Walk Into a Blog
No, I’m not auditioning for a late-night comedy slot. This afternoon the hard-laboring clerks and flailing datestampers at the Glasshouse on Second Street, NW, have favored me with two T. C. Memos. The subject is dodging.
First up is Francis Steffan Hayes, 2019 T. C. Memo. 147, filed 10/30/19, who gets Wnuck’d by Judge Patrick J. (“Scholar Pat”) Urda. It doesn’t take excessive scholarship by Judge Scholar Pat to conclude that, instead of taking on IRS’ extensive reconstruction of five (count ‘em, five) of Francis Steffan’s tax years, Francis Steffan “…reserves his energy for laying out assorted tax-defier chestnuts about the scope of the Sixteenth Amendment, the purportedly unworkable definition of income under the Internal Revenue Code, and the effect of regulations relating to the Alcohol and Tobacco Tax and Trade Bureau on the administration of the income tax regime.

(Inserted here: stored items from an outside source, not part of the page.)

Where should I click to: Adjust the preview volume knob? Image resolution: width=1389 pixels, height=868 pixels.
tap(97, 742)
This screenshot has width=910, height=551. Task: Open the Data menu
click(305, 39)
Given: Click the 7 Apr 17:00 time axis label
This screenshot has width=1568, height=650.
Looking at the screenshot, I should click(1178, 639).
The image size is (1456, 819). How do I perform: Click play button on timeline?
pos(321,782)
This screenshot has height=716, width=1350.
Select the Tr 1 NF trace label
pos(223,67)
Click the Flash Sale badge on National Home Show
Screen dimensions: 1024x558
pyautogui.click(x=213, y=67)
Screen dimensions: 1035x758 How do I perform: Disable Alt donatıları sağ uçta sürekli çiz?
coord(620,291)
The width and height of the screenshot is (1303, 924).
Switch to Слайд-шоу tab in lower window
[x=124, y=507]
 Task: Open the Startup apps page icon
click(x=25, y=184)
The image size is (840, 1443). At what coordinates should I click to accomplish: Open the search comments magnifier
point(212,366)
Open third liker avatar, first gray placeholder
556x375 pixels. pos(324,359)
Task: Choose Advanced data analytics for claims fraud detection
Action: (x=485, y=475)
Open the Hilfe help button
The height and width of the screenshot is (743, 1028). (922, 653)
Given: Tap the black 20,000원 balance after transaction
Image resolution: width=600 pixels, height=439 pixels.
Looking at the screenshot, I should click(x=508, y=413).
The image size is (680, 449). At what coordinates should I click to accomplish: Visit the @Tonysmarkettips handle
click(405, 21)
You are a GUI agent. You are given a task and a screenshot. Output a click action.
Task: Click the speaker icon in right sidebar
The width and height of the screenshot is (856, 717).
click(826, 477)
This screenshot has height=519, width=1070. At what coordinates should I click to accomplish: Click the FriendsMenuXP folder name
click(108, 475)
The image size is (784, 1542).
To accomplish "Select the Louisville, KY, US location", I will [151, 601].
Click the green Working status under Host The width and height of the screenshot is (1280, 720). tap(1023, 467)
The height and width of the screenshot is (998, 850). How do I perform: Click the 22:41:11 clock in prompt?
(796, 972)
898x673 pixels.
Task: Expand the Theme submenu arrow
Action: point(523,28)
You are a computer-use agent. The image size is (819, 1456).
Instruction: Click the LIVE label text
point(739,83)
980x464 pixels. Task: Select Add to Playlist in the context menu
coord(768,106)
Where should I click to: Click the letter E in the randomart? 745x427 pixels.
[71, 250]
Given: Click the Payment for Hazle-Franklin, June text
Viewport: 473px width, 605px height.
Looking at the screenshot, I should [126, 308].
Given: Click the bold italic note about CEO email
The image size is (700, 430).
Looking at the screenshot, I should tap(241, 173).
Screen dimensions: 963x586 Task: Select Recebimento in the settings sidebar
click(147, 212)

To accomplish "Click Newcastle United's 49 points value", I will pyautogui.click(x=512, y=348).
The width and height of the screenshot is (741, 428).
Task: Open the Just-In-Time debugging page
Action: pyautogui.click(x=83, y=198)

The shopworn arguments he offers in support of his position are incomplete, misleading, and misguided, and have been rejected more times than we care to count.” 2019 T. C. Memo. 147, at p. 11. (Citations omitted, but ya gotta know Wnuck is in there).
IRS does more reconstruction than a plastic surgeon, and after conceding around $10K, establishes deficiencies and chops for the years at issue. But IRS left out the $400 Making Work Pay credit they originally allowed, so Judge Scholar Pat tells IRS to include it in the Rule 155 beancount or tell him why.
Taishoff says if anyone deserves credit for making work pay, it’s the RA who went through the “reams of bank account statements, checks, and money orders showing that in the years in issue Mr. Hayes received income both directly and through the media ventures he alone controlled.” 2019 T. C. Memo. 147, at p. 10. And testified in extenso about the same.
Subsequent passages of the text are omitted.